--- Begin Data supplied ---
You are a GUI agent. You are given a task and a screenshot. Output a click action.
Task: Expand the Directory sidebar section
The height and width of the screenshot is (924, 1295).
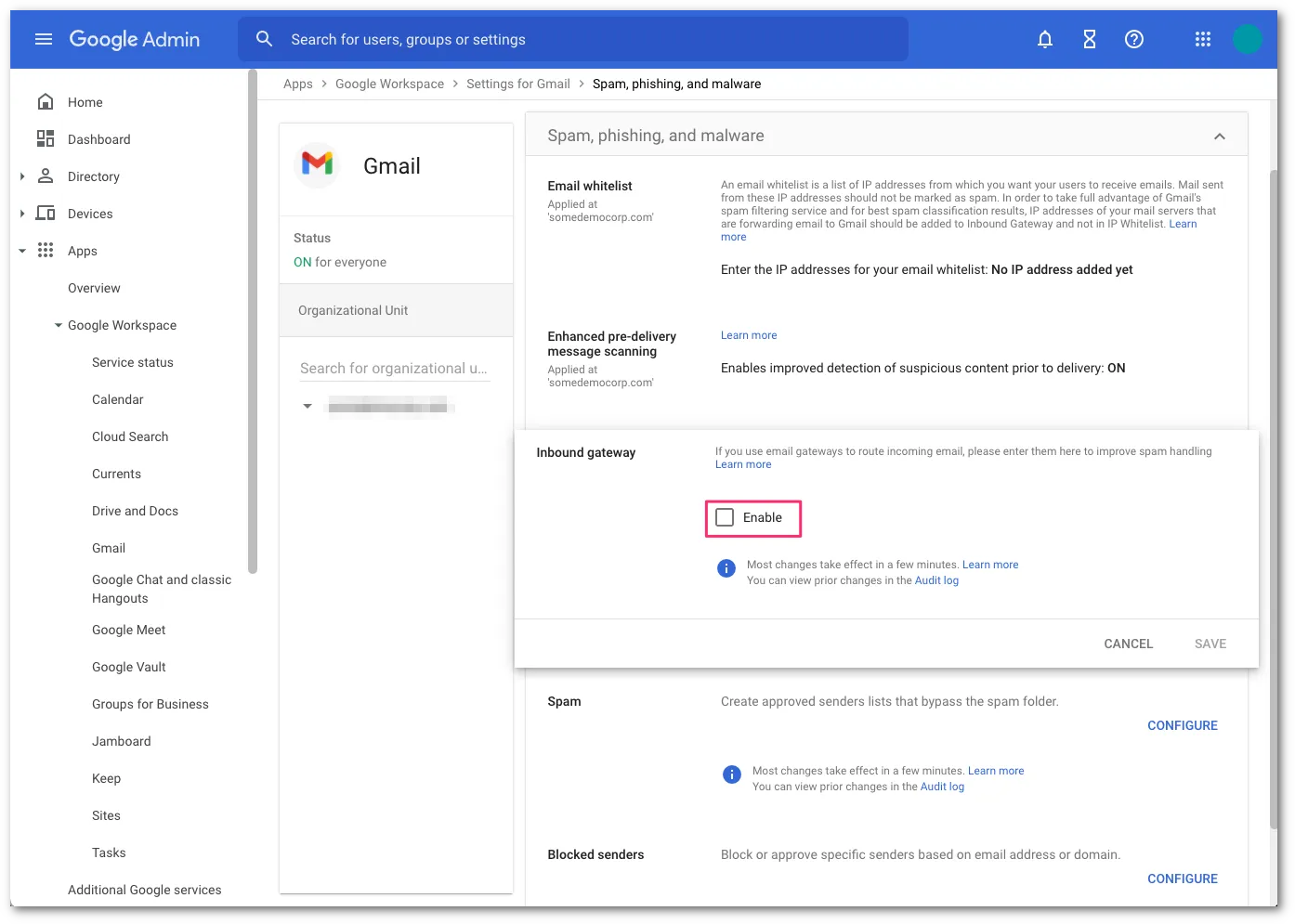pyautogui.click(x=22, y=176)
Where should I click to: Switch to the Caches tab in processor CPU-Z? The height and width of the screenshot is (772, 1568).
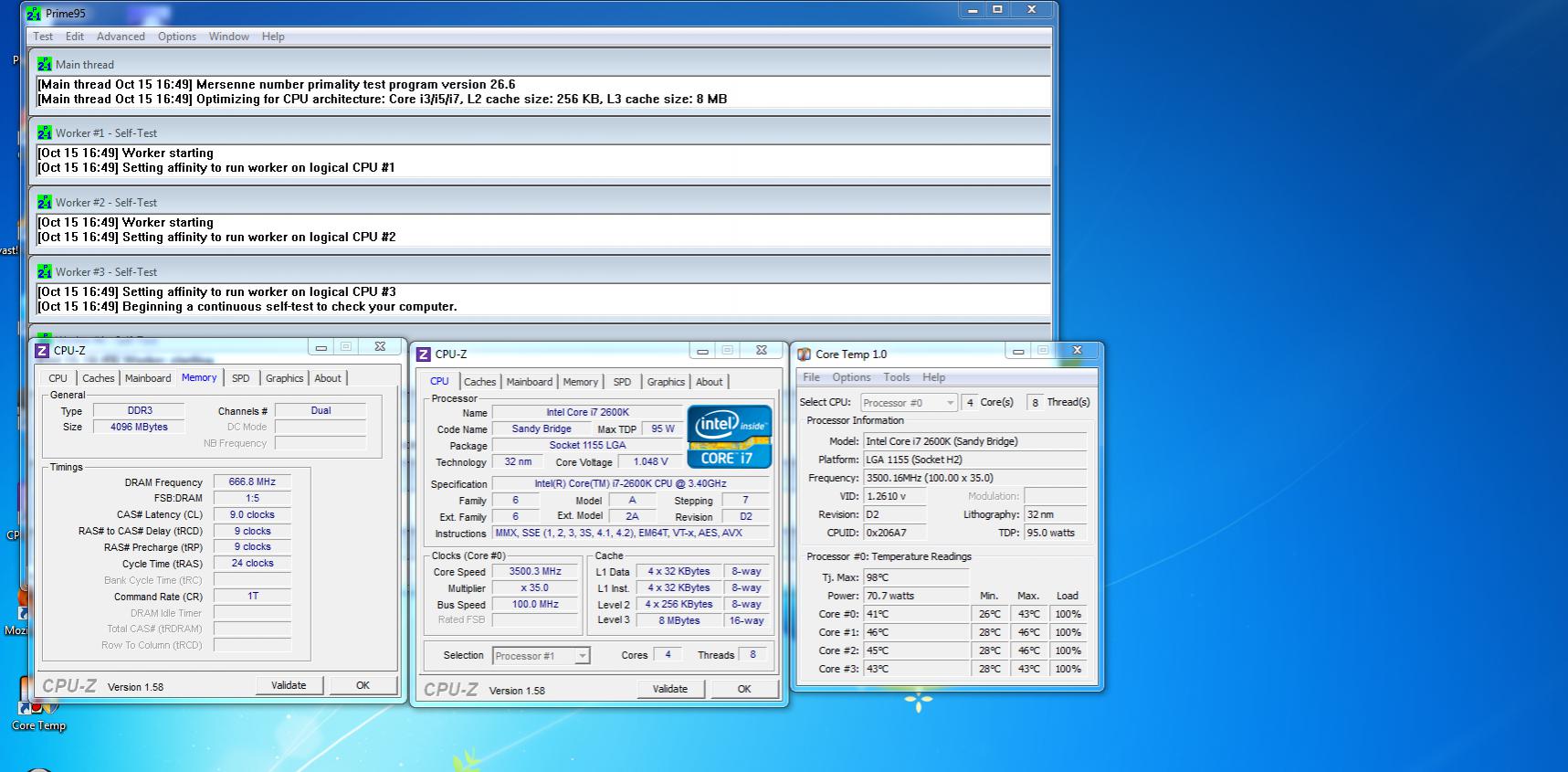(479, 382)
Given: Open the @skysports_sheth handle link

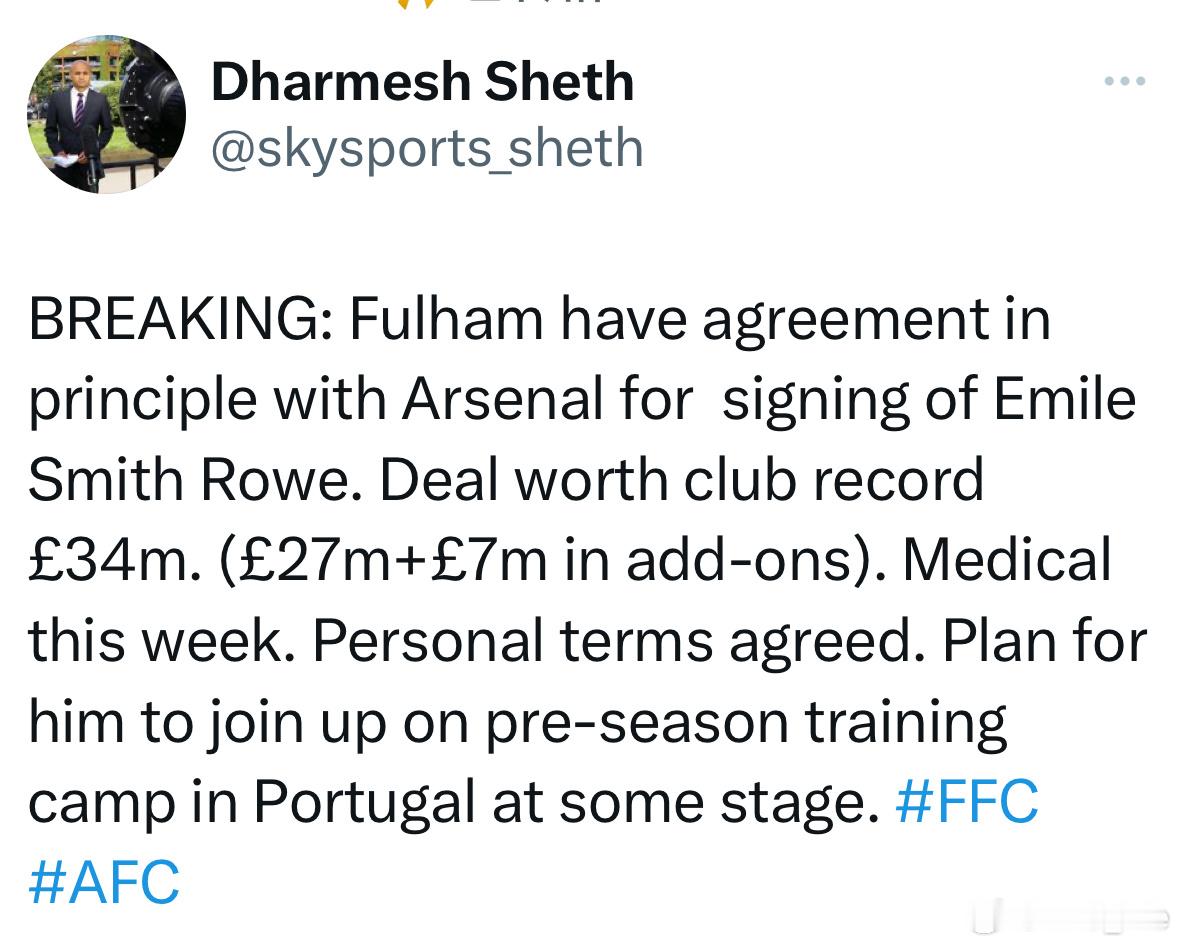Looking at the screenshot, I should (x=427, y=148).
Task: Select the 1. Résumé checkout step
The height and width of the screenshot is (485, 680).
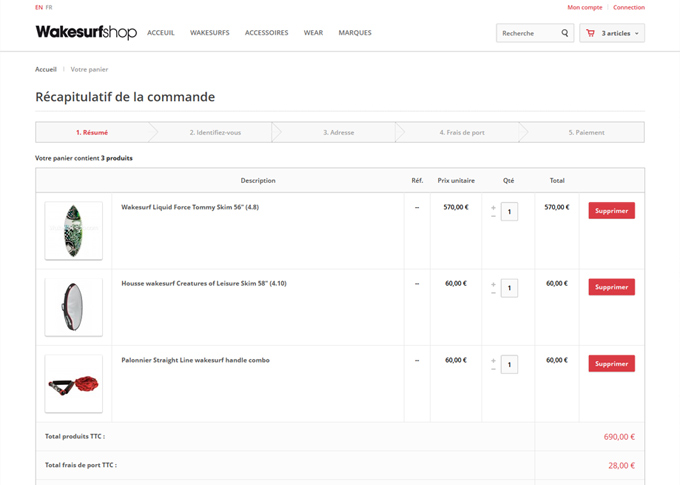Action: point(92,132)
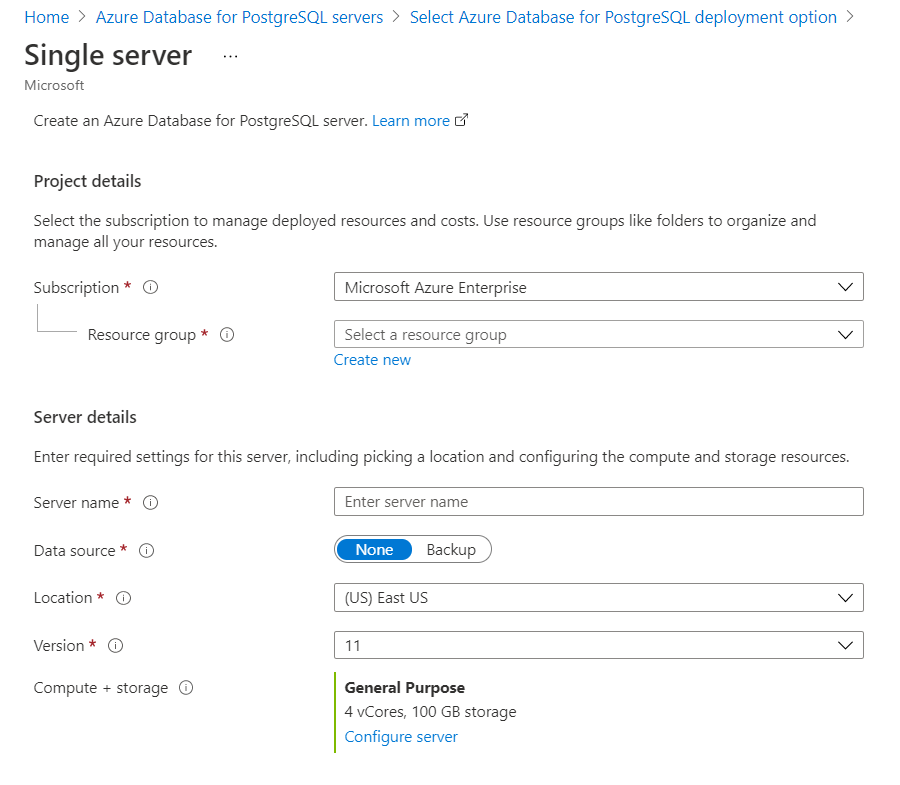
--- End Data supplied ---
__What is expected__. Repeat every line of the entries above word for word, leaving out the pictures.

__Result__.
You are a GUI agent. You are given a task and a screenshot. Output a click action.
Task: Expand the Directory sidebar section
The height and width of the screenshot is (924, 1295).
pyautogui.click(x=22, y=176)
Where should I click to: Switch to the Caches tab in processor CPU-Z? The height and width of the screenshot is (772, 1568).
(479, 382)
Given: Open the @skysports_sheth handle link

Looking at the screenshot, I should (x=427, y=148).
Task: Select the 1. Résumé checkout step
The height and width of the screenshot is (485, 680).
Action: point(92,132)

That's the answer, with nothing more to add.